Geen computers hier. Tickets worden met de hand uitgeschreven, op vertoon van de identiteitskaart. Vervolgens stuk voor stuk met een schaartje uitgeknipt. Er wordt getelefoneerd met de centrale om te vernemen welke zetels nog vrij zijn. Na een half uur hebben we onze tickets bemachtigd.

Ondanks het gedoe zit de trein naar het westen van het land goed vol. Zonder het gevraagd te hebben, heeft men ons een eerste klas-ticket aangesmeerd. We krijgen een prive coupe, met een rustiek houten interieur, en comfortabel warm.

De trein neem je niet om snel van punt A naar punt B te reizen. Dit exemplaar staat meer stil dan dat het rijdt, om tegenliggers voorrang te geven. Na bijna vijf uur rollen we, inmiddels afgeslankt tot twee wagons, het station van Kutaisi binnen.

In het centrum van Kutaisi, Georgie’s tweede grootste stad, is het elke dag markt. Een overlevingseconomie. Oma’s met nootjes of sigaretten schuilen er onder paraplu’s en plastic zeilen voor de regen. Van ’s ochtends tot ’s avonds. Elke dag opnieuw.
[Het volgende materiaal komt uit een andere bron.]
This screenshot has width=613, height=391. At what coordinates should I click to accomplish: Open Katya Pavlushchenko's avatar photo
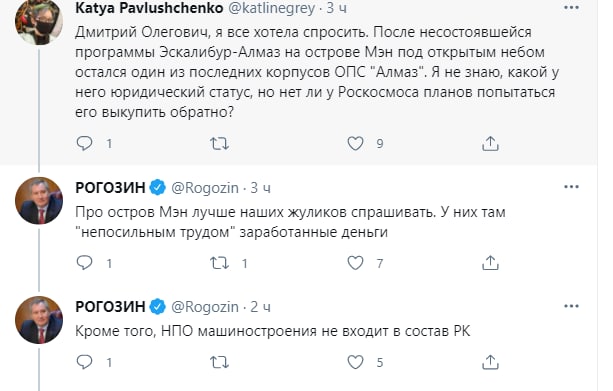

In Hotel Kutaisi, een stijlvol Sovjet-hotel met een monumentale inkomhal en marmeren trappen, wonen vooral ontheemden uit Abchazie. Op de bovenste verdieping wordt de suite vrij gehouden voor gasten. Een mooie, ruime kamer met een hoog plafond. Er is zelfs water. Uit de kraan, en als het regent ook via het plafond. We zitten namelijk net onder het dak, waar doorheen je de hemel kan zien. Het behang komt los, en de schimmel op de muren is in opmars. Zonde. Een juweel van een gebouw rot zienderogen weg.